CD 1.The Big Bands.
1. Count Basie : Circus In Rhythm 3mn38
2. Count Basie : Basie Strides Again 2mn57
3. Count Basie : Playhouse No. 2 Stomp 5mn03
4. Count Basie : G.i.stomp 2mn14
5. Duke Ellington : Harlem Airshaft 4mn06
6. Duke Ellington : Unbooted Character 4mn46
7. Duke Ellington : Creole Love Call 4mn33
8. Benny Carter : Melodrama In A V-Disc 3mn54
9. Benny Carter : Back Bay Boogie 5mn15
10. Lionel Hampton : The Major And The Minor 3mn55
11. Lionel Hampton : Screamin' Boogie 5mn47
12. Jimmie Lunceford : For Dancers Only 2mn38
CD 2.The Singers.
1. Louis Armstrong : I'm Confessing 3mn25
2. Louis Armstrong : Black And Blue 4mn32
3. Louis Armstrong : Basin Street Blues 4mn09
4. Billie Holiday : Billies's Blues 4mn24
5. Louis Jordan : Is You Or Is You Ain't My Baby 2mn39
6. Louis Jordan : Knock Me A Kiss 2mn16
7. Louis Jordan : Outskirts Of Town 2mn52
8. Ada Brown : That Ain't Right 2mn55
9. Jimmy Rushing : Jimmy's Blues 2mn56
10. Jimmy Rushing : Gee Baby, Ain't I Good To You 4mn01
11. Jimmy Rushing : Jimmy's Boogie 1mn46
12. Fats Waller : It's So Nice It Must Be Illegal 6mn34
CD 3.The Combos & The Soloists
1. Hot Lips Page : I'm Confessin' 3mn24
2. Louis Armstrong : Black And Blue 3mn45
3. Nat King Cole : Basin Street Blues 2mn30
4. Sidney Bechet : Billie's Blues 4mn19
5. Sidney Becehet : Is You Is Or Is You Ain't My Baby 4mn54
6. Louis Jordan : Knock Me A Kiss 1mn48
7. Art Tatum : Outskirts Of Town 3mn43
8. Coleman Hawkins : That Ain't Right 3mn18
9. Fats Waller : Jimmy's Blues 4mn45
10. Art Tatum : Gee Baby Ain't I Good To You 4mn24
11. Earl Hines : Jimmy's Boogie 3mn01
12. Lionel Hampton : It,S So Nice It Must Be Illegal / Martinique / Waller Jive / Hallelujah 5mn35
V-discs Boosted Troop Morale During World War II
Most of them were away from home for the first time, they were young, and they were scared to death.

[Stored records]
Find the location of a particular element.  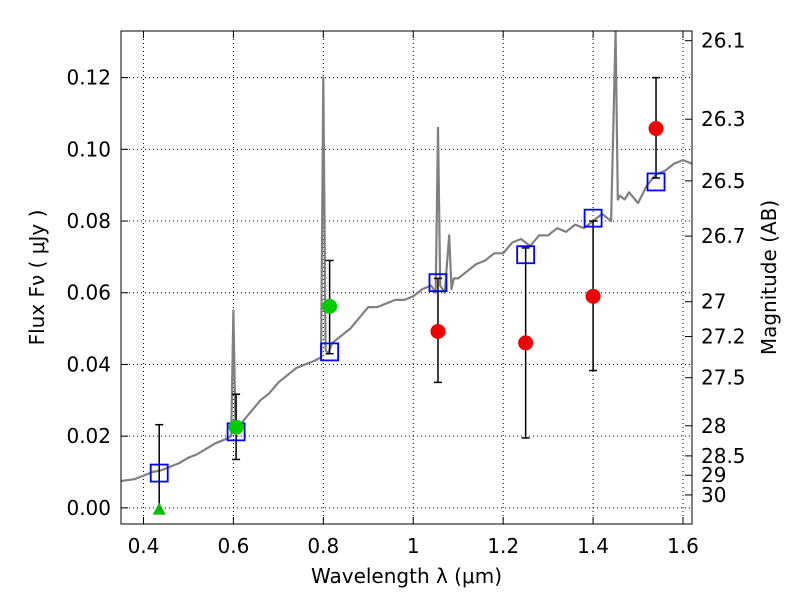

x-tick-label: 1.6 is located at coordinates (683, 546).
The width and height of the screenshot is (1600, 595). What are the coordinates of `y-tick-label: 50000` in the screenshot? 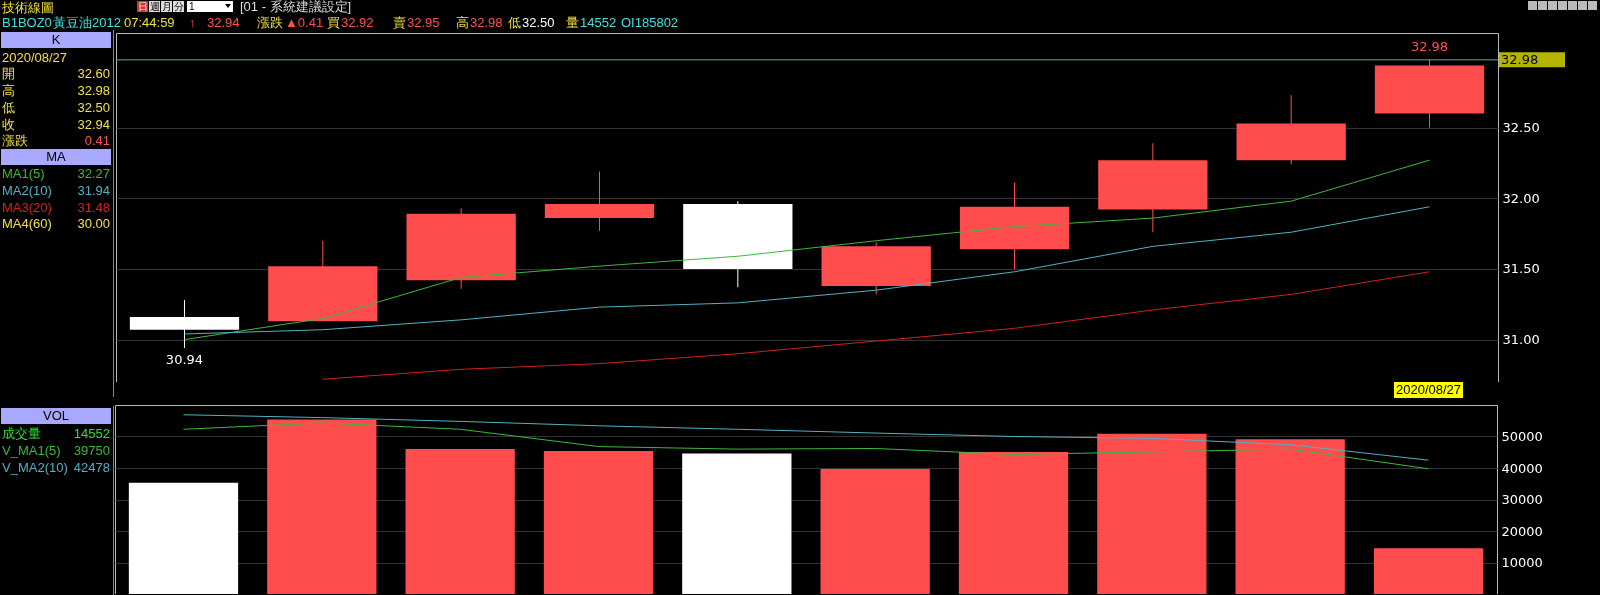 It's located at (1522, 436).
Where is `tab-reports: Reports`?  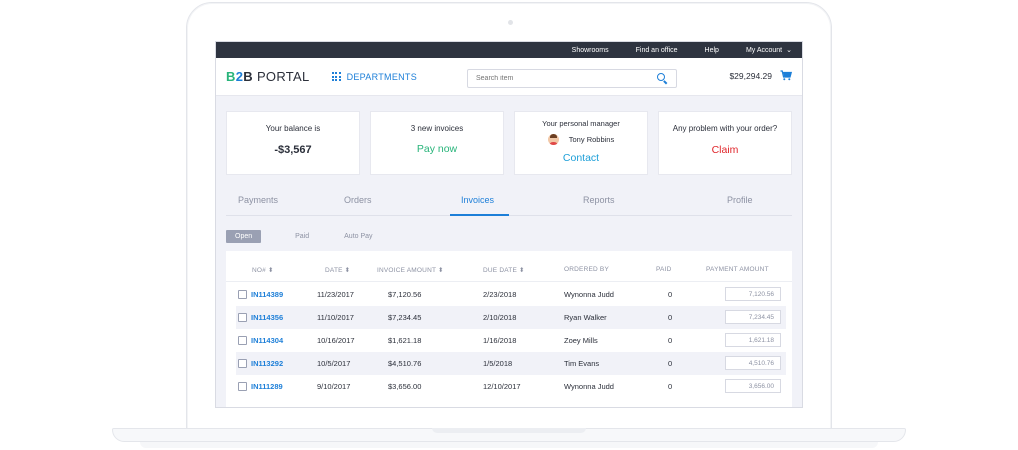
tab-reports: Reports is located at coordinates (599, 200).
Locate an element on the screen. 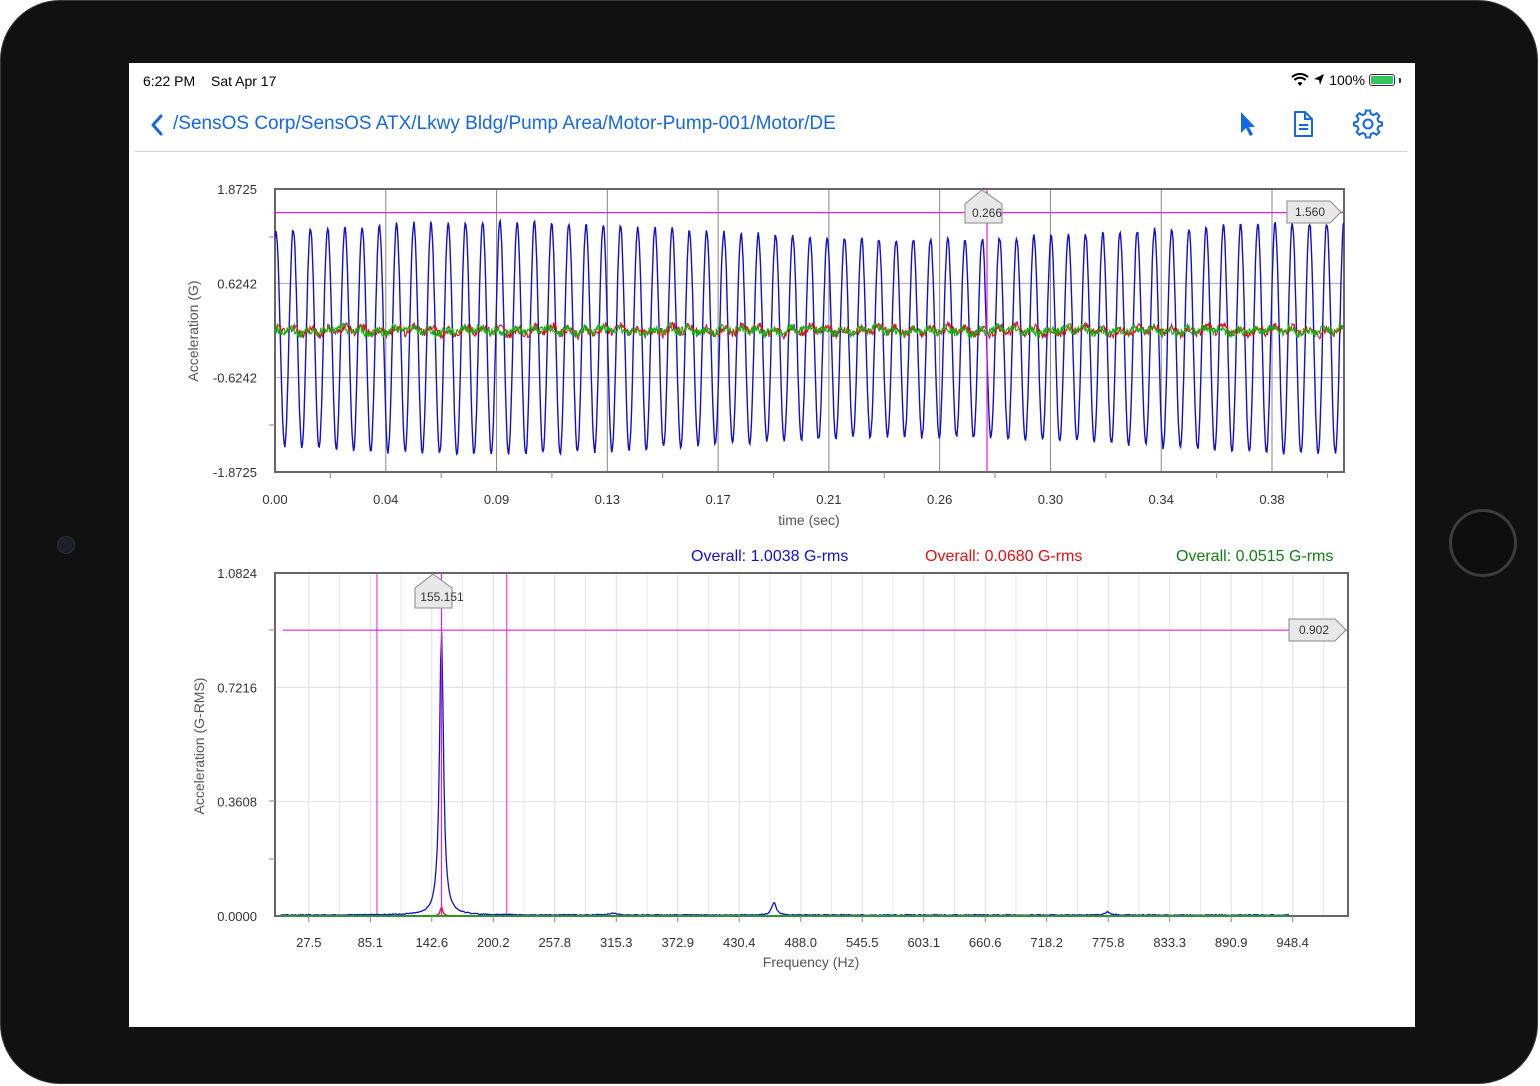  spectrum-line-green is located at coordinates (785, 916).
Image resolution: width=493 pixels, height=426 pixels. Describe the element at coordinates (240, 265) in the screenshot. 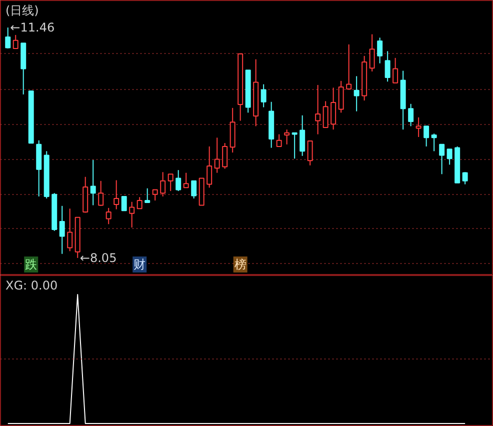

I see `annotation: 榜` at that location.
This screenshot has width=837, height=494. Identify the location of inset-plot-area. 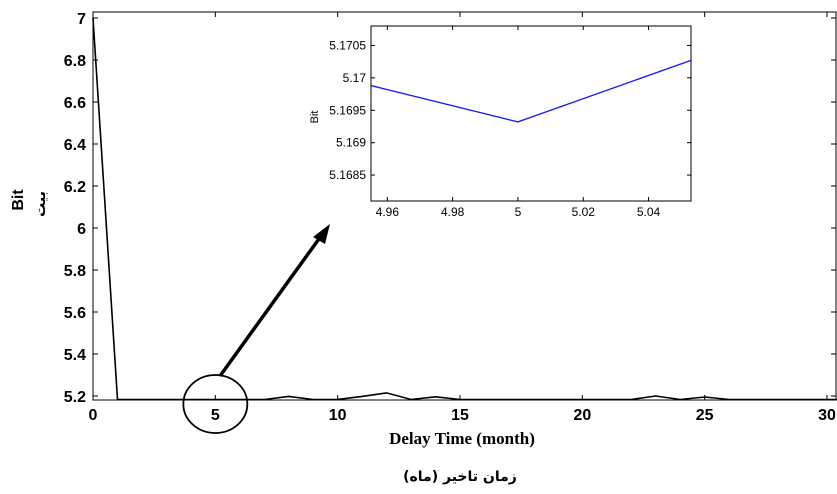
(531, 114).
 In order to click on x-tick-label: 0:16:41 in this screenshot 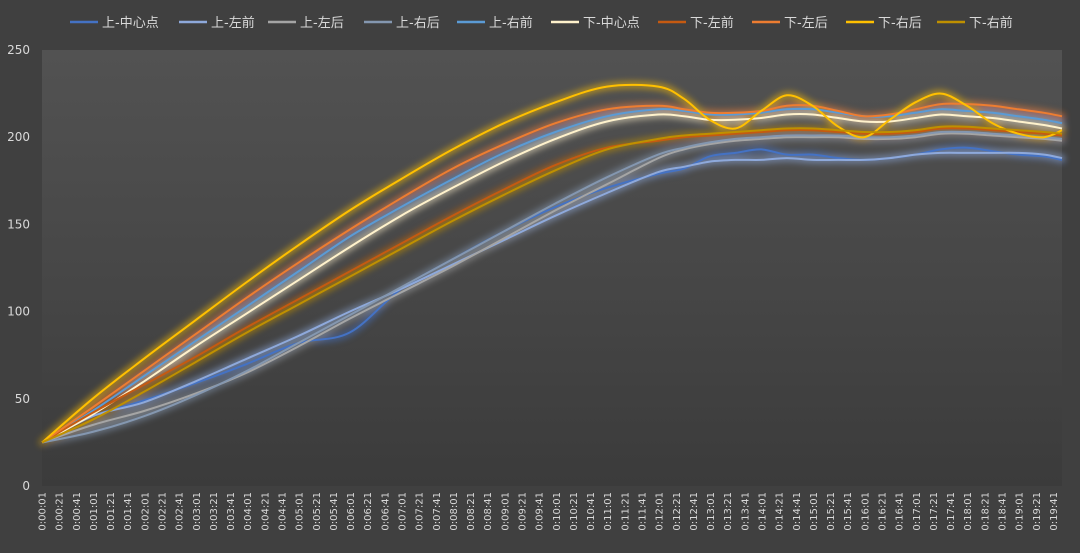, I will do `click(900, 512)`.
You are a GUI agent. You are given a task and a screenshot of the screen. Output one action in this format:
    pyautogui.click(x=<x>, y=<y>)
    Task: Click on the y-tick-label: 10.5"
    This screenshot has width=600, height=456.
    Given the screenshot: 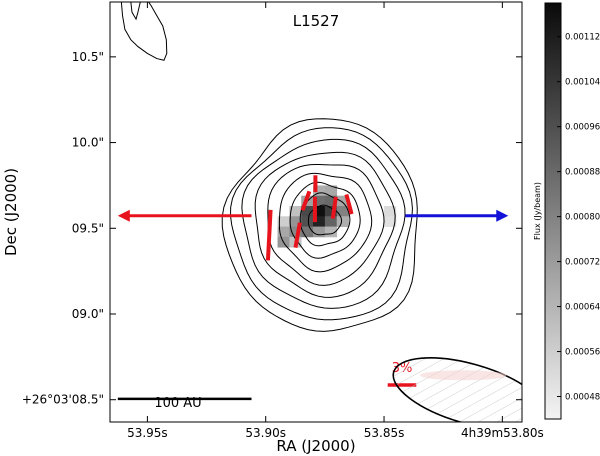 What is the action you would take?
    pyautogui.click(x=88, y=57)
    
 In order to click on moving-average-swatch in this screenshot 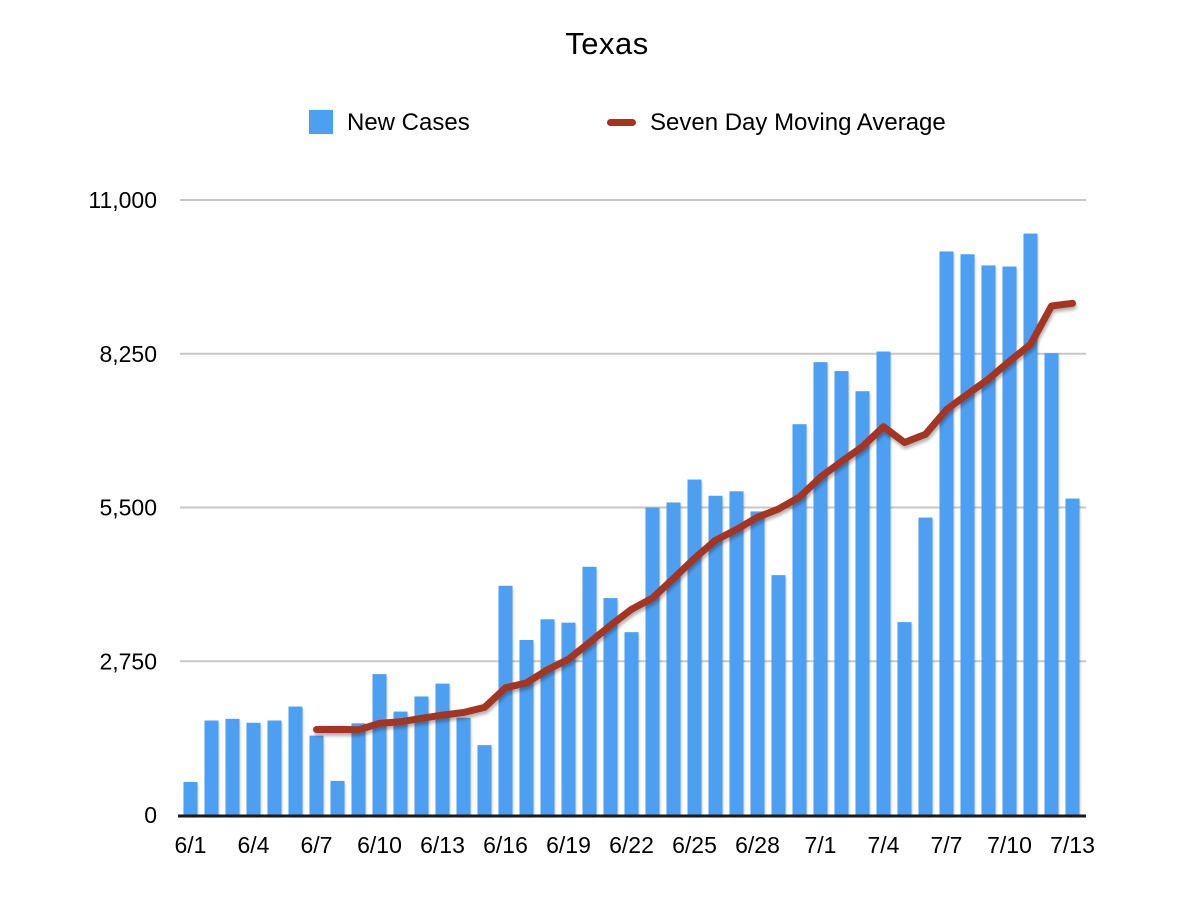, I will do `click(622, 122)`.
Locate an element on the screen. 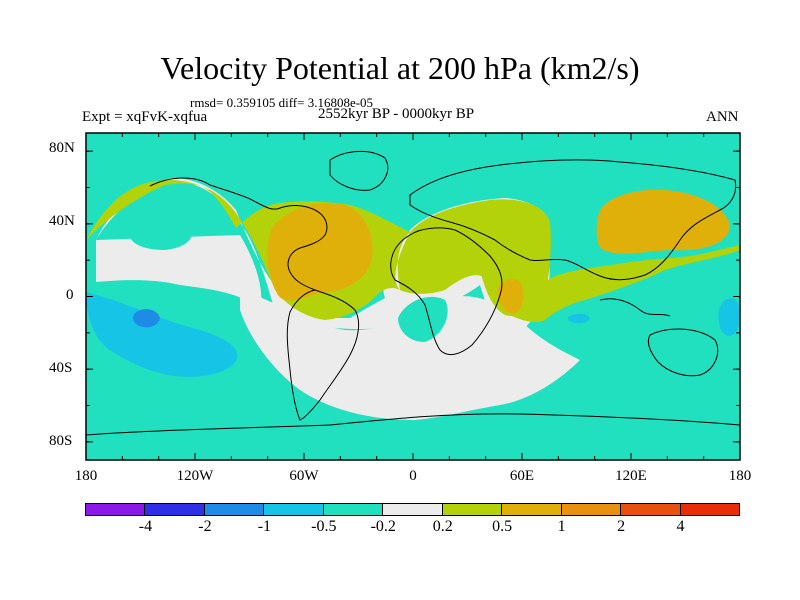 Image resolution: width=800 pixels, height=600 pixels. colorbar-label: -2 is located at coordinates (205, 526).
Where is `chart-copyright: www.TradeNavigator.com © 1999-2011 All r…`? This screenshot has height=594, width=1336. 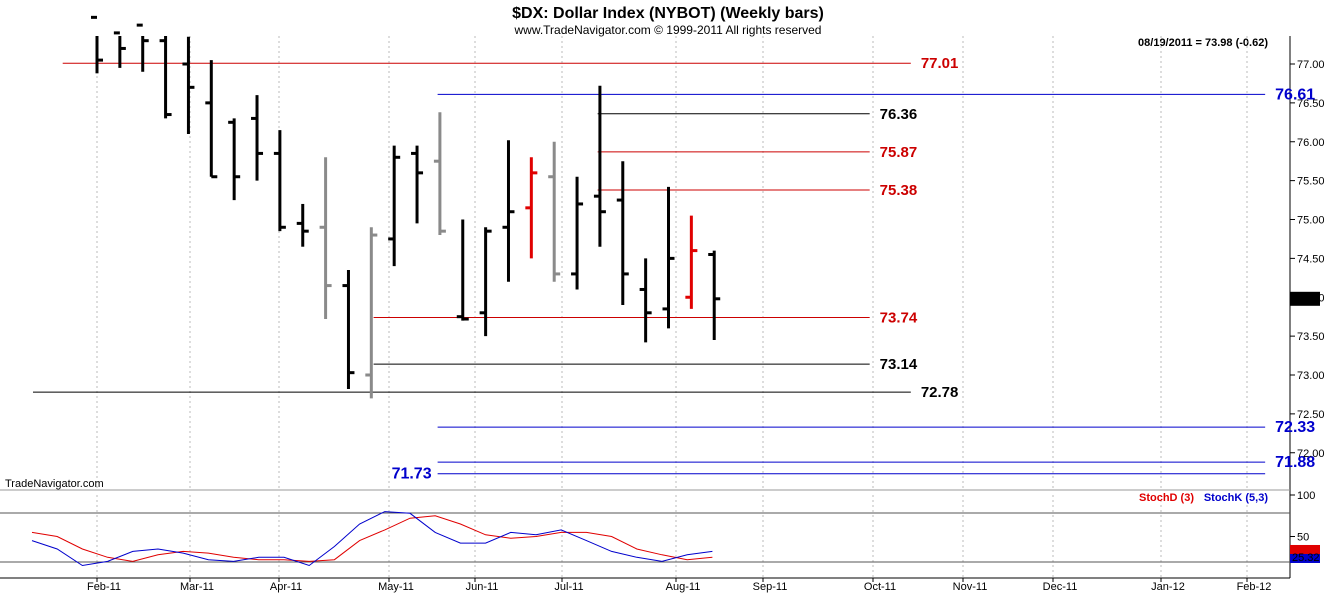 chart-copyright: www.TradeNavigator.com © 1999-2011 All r… is located at coordinates (668, 30).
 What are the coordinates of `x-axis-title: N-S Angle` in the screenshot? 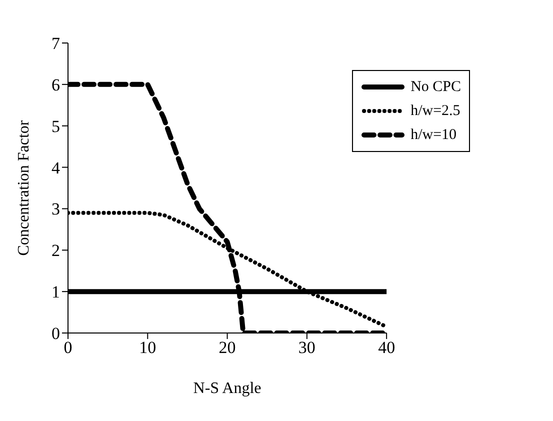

The problem
Do these statements agree with the track listing? Answer yes or no for each and quote the words that decide it. (a) On CD 1, "Creole Love Call" is credited to Duke Ellington. (b) CD 2 carries the title "The Big Bands." (c) Jimmie Lunceford's "For Dancers Only" runs longer than five minutes. This data is not needed for anything here.

Task response
(a) Yes: "7. Duke Ellington : Creole Love Call 4mn33"
(b) No: "CD 2.The Singers."
(c) No: "12. Jimmie Lunceford : For Dancers Only 2mn38"